I think I was going to post some other cutesy idea this week but this Brett Kavanaugh stuff is occupying too much space in my brain and I wanted to get some thoughts out, so I'm not turning it over in my head all the time.

The fact is, despite all the hot takes on Twitter, or the Saturday Night Live jokes, or the collections of photos of Judge Kavanaugh yelling while women behind him look unhappy, I don't see our side winning this one. The Republicans are trying to ram their guy through, and would really wish all this scrutiny would just go away so they can go back to dismantling the rule of law and criminalizing everyone who isn't a rich, white, male patrician Southerner or East Coaster.

I watched Christine Blasey Ford's testimony unfold on Twitter, following on as people who were watching it posted quotes and thoughts. I did the same in the afternoon when Kavanaugh took the stand, and was left with a sense of a man insulted that his right to this position is being questioned. I saw the photos of him yelling, read the quotes where he denounced "the left", and have to agree that this is not the impartial judge the country needs.

That sense of entitlement bothered me, as an inchoate thing I couldn't define, until I saw a thread on Twitter by Matt Stoller, where he linked what we're seeing to the moral system of aristocracy - the idea that only the elite has rights and that we're meant to put up with it. That's going to be the defining sense of this era of American politics, assuming there are any eras of American politics to follow.

We've seen it with all the people this "president" has selected for his cabinet, from movie producers in charge of the treasury to billionaire heiresses in charge of education. There's no sense of selecting the right people for the job, just rewarding cronies for their financial support, and doing it so brazenly and openly that those of us who choose to protest can be laughed off - because after all, this is America and we don't have aristocracies here.

Stoller rightly points out that the Democrats are complicit in this atmosphere of elites, given their epic tone-deafness in losing the very bedrock of their support in 2016, without even noticing. The only difference, and this is subtle, is that for all her "my turn" approach to campaigning, Hillary Clinton never threw a tantrum like a baby in front of the Senate judiciary committee.

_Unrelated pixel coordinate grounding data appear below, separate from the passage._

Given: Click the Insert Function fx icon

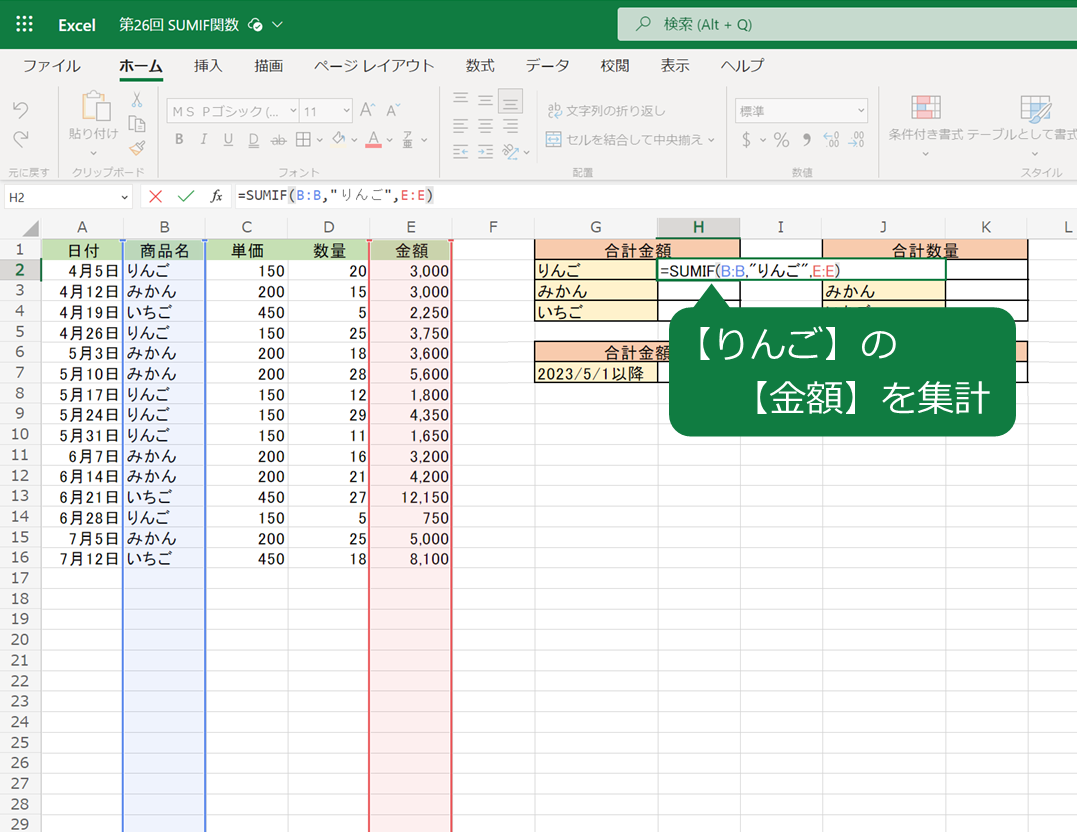Looking at the screenshot, I should click(216, 196).
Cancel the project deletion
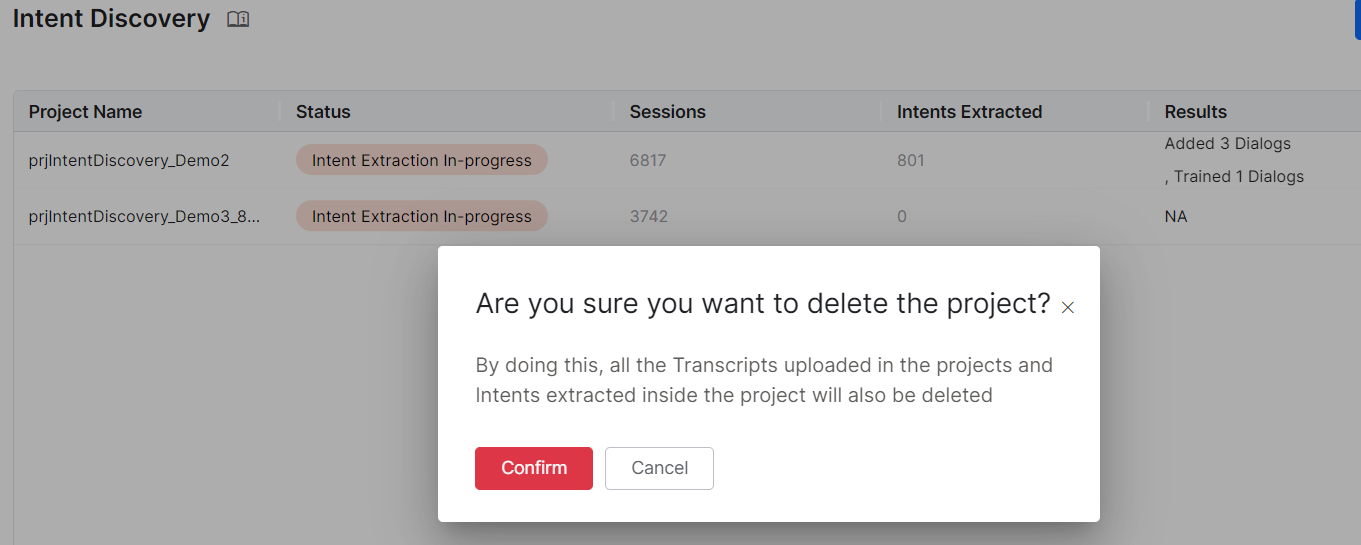 [x=659, y=468]
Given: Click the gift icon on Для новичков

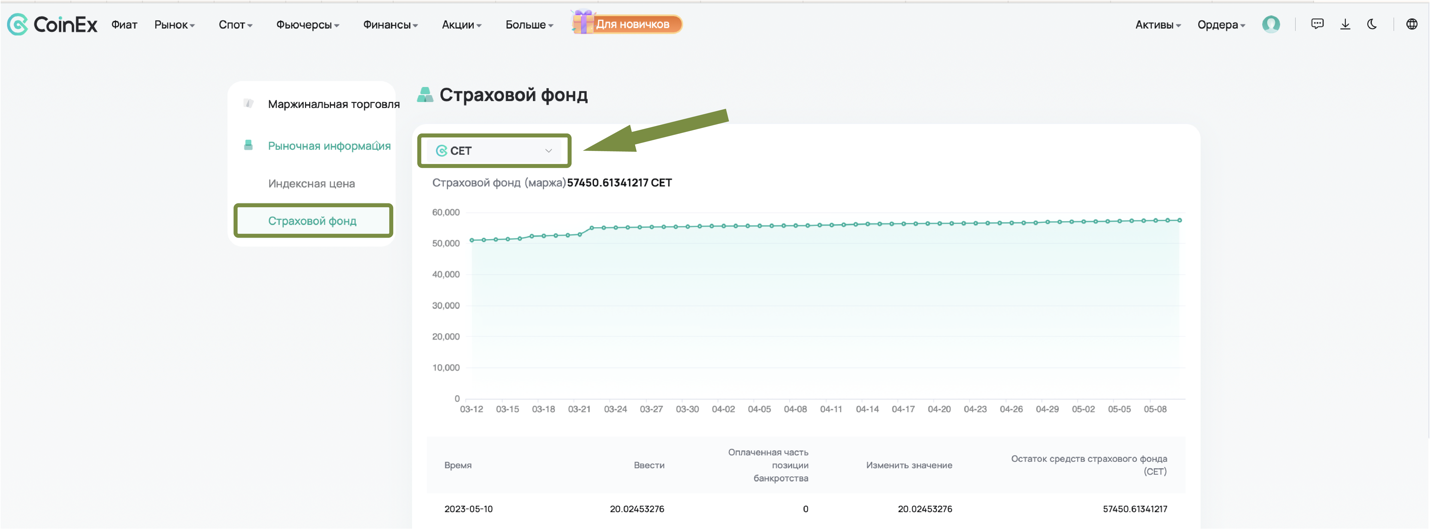Looking at the screenshot, I should pyautogui.click(x=582, y=22).
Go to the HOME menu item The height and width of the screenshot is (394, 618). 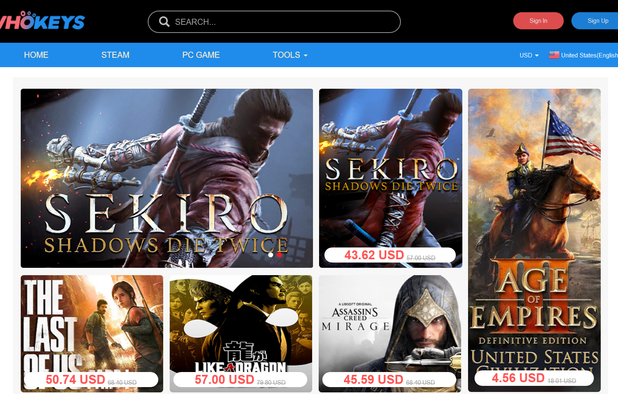(x=36, y=55)
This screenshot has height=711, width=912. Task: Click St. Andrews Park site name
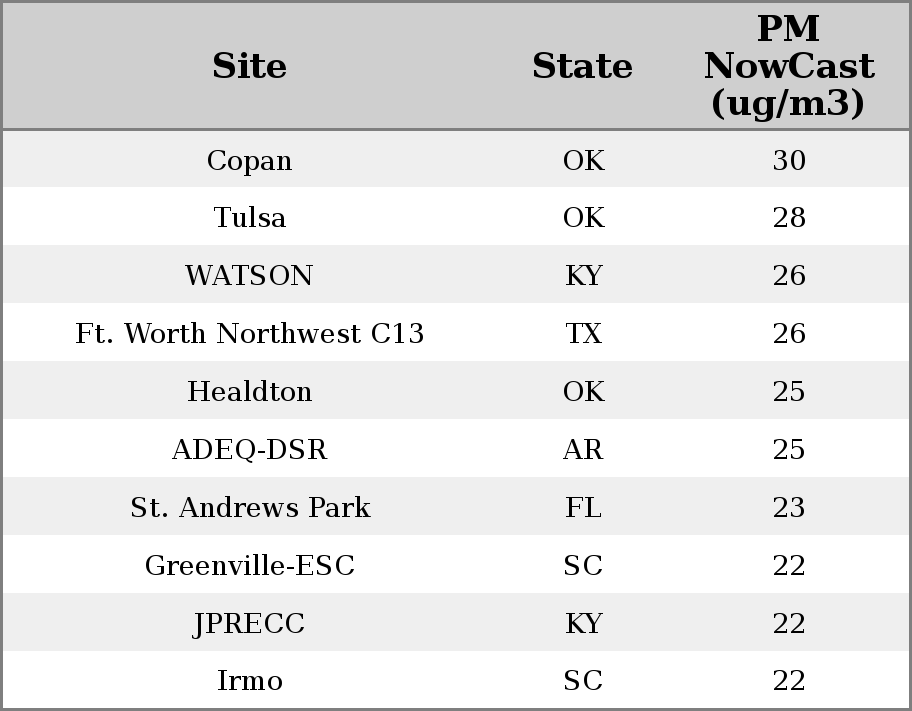point(250,507)
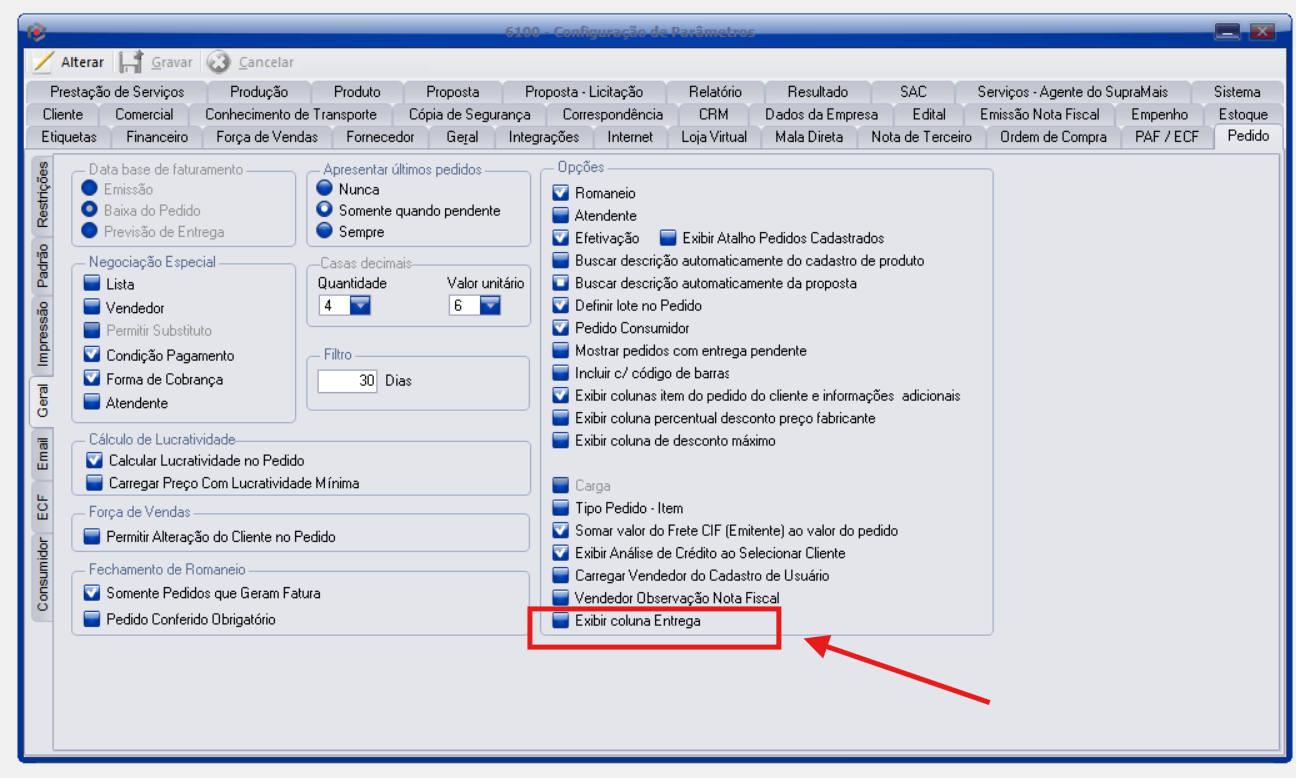This screenshot has width=1296, height=778.
Task: Open the Estoque tab
Action: point(1243,114)
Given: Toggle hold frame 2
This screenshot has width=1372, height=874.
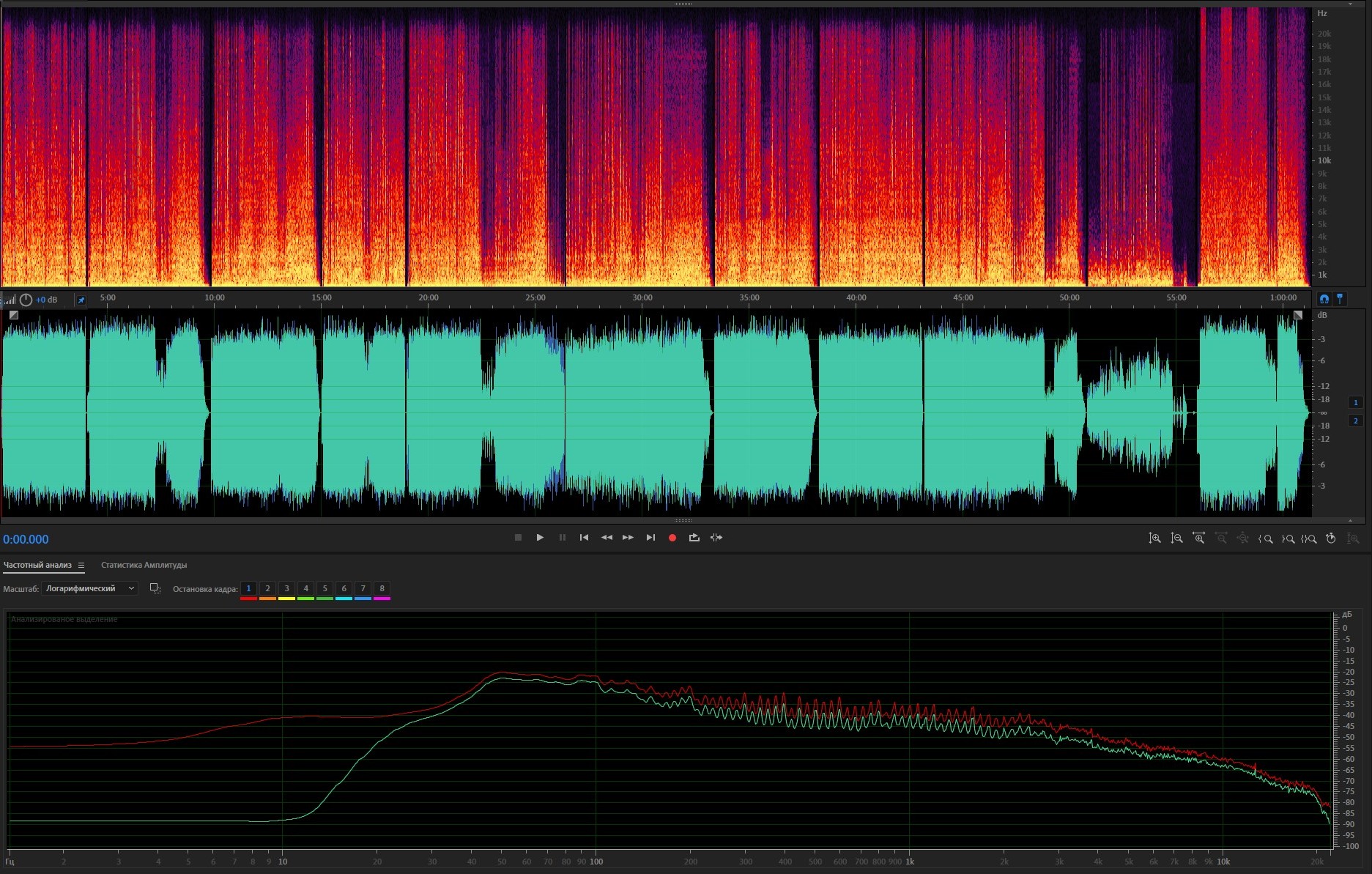Looking at the screenshot, I should click(267, 588).
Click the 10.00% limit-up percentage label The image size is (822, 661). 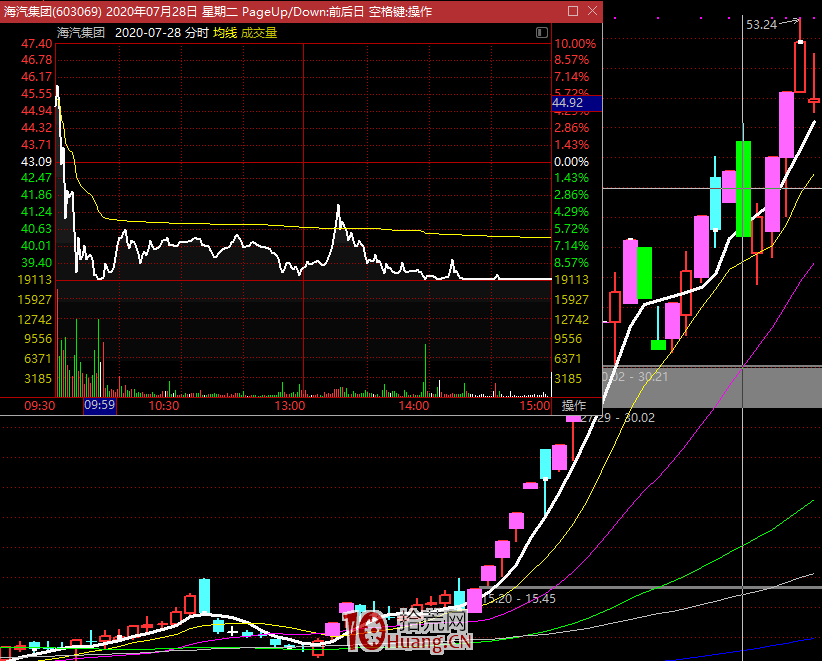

But let's not deny that for the moment the greater threat is the Republicans, and their likely voters. The first thing Stoller notes is how Kavanaugh's show of emotion is taken as "authenticity" by many on the right; I go a step further by noting that a lot of these folks are content to let anybody into office, as long as they're committed to the GOP's goals of dismantling the very concept of administrative government.

What they don't see is that each of these actions builds on the ones before it to undermine the independence of our institutions, as well as the public's faith in them. They probably don't care, and they probably think that doing this just entrenches them further into power. They're probably right.

The simple fact is that even though the accusations against him are credible, and there's no statute of limitations for such crimes in Maryland, Kavanaugh's not going to go to criminal trial for his assaults, and even if he did it'd be hard to prove beyond a reasonable doubt what he did. That's not great, but if the norms of civilized behavior were being followed, the GOP would go to the next page of their grimoire of potential candidates until they found a loathsome entity without any behavior that can be attributed to him.

Unfortunately, we can't even clear that low a bar, and so the Republicans are going to fight to get this specific guy onto the Supreme Court, no matter what accusations have been leveled against him. And many on the right are going to bleat that what a man does at 17 shouldn't disqualify him for office later in life, because he agrees with them about how those blacks/gays/women/whatever have too much power for their own good.

So I expect the FBI investigation to be a formality, for Kavanaugh to be approved with a simple minority in the Senate (a friend predicted that Mike Pence would cast the deciding vote, but I don't believe that), and he's going to infest our lives for the next thirty years or so. And in the years to come, it won't matter, because presidents after this one, if there are to be any, will continue to do whatever they want with ever less regard for norms and laws, until they can just hand the office to their sons.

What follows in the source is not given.